Potential political messages aside, let's move on to the question of point of view. Andrew has a dual perspective--the actual perspective from behind his viewfinder, indicated by the symbols or and his fantasy perspective, in which he frequently indulges in self-aggrandizement. Some of the episode is also from a typical omniscient narrator perspective--the perspective we see every week on Buffy the Vampire Slayer. A great example of how Andrew's perspective is compared with that of the omniscient narrator occurs towards the beginning of the episode, when Andrew is in the graveyard, filming Buffy's nightly dance with the vam-PIRES. Andrew films Buffy and we see the world through his viewfinder. She objects, and then Andrew's frame disappears and the camera pulls back, so far back that the cinematographer must have used a crane to accomplish the shot. Now Buffy and Andrew look like miniatures and we (the viewers) are made completely aware that we are observing both of these characters through the omniscient narrator's viewfinder, which is just as much of a construct, just as artificial as Andrew's viewfinder. By placing the omniscient narrator so high above the actors in the scene, the idea is perpetuated that that narrator is somehow "godlike," that the omniscient narrator "knows all." But is this narrator really any more reliable than Andrew? I doubt it.

The "problem" of the unreliable narrator was central to this episode. Of course, Spike's comment earlier this year about "Montresor" also invoked this problem, so I have to think that Mutant Enemy is telling us something. What we've seen so far is unreliable. We aren't getting the whole story. And this could explain things that seem like sloppy writing--the wonky timeline, Giles's unexplained absences.

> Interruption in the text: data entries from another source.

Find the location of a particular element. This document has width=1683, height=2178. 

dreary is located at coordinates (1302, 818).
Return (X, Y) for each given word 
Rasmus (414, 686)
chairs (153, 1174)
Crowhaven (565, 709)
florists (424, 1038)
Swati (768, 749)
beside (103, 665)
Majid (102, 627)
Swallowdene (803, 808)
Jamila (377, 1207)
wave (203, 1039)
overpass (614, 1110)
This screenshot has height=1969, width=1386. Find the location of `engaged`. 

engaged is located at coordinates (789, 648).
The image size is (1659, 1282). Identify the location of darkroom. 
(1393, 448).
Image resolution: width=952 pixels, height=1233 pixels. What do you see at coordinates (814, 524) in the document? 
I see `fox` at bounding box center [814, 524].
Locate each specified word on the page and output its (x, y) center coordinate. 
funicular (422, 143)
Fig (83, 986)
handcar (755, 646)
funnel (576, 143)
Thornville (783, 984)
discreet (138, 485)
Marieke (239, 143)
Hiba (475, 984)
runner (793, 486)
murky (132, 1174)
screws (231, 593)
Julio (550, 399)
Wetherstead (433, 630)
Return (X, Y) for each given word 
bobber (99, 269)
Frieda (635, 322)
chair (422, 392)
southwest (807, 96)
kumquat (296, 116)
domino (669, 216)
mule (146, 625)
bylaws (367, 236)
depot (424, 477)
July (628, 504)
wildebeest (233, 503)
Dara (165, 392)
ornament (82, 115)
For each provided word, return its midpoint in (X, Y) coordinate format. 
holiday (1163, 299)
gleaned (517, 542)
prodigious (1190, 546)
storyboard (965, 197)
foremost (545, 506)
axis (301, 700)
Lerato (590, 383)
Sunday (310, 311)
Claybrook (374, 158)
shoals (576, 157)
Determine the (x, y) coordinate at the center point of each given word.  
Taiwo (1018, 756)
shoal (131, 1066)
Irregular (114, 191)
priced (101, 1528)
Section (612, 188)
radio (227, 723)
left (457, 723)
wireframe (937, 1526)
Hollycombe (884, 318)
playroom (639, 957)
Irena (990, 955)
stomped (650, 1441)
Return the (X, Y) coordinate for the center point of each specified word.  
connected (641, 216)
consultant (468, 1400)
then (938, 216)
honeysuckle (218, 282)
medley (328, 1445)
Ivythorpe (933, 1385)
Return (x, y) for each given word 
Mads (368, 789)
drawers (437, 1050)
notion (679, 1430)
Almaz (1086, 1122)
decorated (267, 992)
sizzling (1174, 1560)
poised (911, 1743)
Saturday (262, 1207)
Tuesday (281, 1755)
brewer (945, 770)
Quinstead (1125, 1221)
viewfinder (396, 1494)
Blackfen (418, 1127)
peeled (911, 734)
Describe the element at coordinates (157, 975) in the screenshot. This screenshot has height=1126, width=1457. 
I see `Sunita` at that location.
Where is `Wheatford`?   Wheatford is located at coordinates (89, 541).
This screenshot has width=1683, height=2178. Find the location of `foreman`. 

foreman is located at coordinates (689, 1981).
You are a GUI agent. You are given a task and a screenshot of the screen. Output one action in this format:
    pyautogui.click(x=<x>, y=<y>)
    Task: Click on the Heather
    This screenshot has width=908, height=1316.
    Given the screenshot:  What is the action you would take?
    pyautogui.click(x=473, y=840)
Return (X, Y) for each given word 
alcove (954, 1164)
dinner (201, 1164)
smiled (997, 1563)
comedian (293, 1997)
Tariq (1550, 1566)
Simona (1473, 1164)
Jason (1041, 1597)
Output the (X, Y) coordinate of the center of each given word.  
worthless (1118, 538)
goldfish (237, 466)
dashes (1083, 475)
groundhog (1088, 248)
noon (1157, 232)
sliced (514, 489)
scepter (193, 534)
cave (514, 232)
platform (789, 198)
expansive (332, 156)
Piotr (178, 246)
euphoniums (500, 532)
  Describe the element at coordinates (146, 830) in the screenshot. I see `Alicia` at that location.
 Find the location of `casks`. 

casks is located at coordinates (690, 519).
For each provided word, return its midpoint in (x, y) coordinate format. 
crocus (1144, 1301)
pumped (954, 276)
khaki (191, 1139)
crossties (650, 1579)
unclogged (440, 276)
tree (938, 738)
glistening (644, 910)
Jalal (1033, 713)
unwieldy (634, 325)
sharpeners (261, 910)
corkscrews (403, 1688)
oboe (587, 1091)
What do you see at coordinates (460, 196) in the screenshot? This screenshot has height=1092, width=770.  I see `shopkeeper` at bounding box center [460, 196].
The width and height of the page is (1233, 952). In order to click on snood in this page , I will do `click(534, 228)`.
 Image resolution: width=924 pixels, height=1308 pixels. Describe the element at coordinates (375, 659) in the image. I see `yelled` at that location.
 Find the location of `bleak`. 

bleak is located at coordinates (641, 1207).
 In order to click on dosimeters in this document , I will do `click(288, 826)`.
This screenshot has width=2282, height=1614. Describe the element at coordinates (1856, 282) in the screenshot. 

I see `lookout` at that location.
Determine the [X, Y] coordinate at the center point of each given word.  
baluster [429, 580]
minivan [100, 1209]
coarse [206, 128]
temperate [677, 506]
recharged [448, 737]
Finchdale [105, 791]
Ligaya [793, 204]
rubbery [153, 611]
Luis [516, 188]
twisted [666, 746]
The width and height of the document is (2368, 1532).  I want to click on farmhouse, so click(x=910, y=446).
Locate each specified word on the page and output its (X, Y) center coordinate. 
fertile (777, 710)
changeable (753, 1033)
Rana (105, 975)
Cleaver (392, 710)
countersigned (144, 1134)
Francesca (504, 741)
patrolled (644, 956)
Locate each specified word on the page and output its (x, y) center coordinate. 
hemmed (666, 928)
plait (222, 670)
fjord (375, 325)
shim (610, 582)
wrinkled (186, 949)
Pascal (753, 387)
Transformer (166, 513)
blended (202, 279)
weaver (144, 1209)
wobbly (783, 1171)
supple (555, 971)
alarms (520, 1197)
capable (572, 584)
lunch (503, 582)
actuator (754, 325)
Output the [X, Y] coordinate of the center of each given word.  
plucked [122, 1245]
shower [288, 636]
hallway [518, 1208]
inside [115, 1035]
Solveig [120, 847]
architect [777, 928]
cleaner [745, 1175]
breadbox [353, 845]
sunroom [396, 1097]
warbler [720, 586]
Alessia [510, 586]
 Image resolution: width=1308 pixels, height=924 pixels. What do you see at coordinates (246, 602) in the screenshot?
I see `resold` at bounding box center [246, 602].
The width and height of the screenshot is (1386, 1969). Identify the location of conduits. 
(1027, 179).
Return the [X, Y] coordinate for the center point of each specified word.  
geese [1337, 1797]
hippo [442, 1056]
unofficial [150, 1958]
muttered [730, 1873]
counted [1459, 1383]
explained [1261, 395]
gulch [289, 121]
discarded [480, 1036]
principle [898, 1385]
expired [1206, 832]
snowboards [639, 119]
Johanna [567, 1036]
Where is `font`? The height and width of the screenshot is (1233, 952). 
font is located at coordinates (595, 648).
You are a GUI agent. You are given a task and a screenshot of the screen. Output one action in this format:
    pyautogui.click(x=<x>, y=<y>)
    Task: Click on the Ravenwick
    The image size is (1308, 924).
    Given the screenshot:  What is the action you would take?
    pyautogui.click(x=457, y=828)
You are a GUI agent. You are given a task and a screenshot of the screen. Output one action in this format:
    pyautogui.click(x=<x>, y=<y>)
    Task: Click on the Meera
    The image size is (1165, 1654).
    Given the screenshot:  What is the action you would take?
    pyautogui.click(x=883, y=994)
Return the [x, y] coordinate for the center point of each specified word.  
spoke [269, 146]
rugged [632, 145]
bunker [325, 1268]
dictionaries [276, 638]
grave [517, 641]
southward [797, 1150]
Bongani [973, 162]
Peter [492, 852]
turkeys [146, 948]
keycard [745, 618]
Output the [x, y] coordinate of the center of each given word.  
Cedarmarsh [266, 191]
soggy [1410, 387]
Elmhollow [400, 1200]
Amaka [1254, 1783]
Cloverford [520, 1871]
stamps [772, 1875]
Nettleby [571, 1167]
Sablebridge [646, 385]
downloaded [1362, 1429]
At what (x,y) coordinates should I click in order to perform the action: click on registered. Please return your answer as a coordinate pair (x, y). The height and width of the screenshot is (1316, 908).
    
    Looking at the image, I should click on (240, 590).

Unlike Mutant Enemy (whose agenda remains mysterious), Andrew's agenda as narrator is quite transparent. His fantasies (some completely hilarious--"We are as Gods!", some pathetic--his repeated denial of culpability in Jonathan's murder) give the viewer insight into Andrew's perspective, his desires So does his viewfinder. He only frames what he wants to see--we only have part of the story. This is made abundantly clear when, instead of focusing on Willow & Kennedy's smoochies, he pans to the window behind them, praising Xander's handiwork (XAndrew forever!). Or when he rewatches (another moment where Andrew is explicitly a "fan") the shippy scene between Anya and Xander--mouthing the dialogue he's memorized. Of course, Andrew's only framed part of the story--through the omniscient narrator (who may be unreliable as well) we learn that Anya & Xander didn't have a permanent reunion. Another moment where Andrew manipulates the perception of reality is when he gets Spike to act like the Big Bad. This moment served two purposes: first, we (the gentle viewers) are jolted into "reality": James Marsters is acting. He is not Spike. This is a role he plays, on cue, when the director yells action. Second, within the narrative of Buffy the Vampire Slayer, we learn that Spike is just "acting" the part of the Big Bad (something we might argue he's always done--it was always a construct). Spike's escape into this persona (at the behest of Buffy) can easily be compared with Andrew's fantasies of himself. Andrew's memory of himself as a supervillain is no more "true" than Spike or Buffy's conception of the Big Bad. Spike, like Andrew, needs to come to terms with his "true" identity.

One scene completely puzzled me, in terms of point of view. Andrew is in the basement, explaining to his video camera about the Hellmouth and the Ubervamp. The camera then zooms in, focusing on specific illustrations. So, who is operating the camera at this moment? Even if Andrew has a remote, the panning and zooming the camera achieves stretches the bounds of credulity. In this moment, as in other moments throughout the episode, we find fluidity between Andrew's point of view and that of the omniscient narrator. For Andrew is also being watched, being filmed. And nothing we see is ultimately real.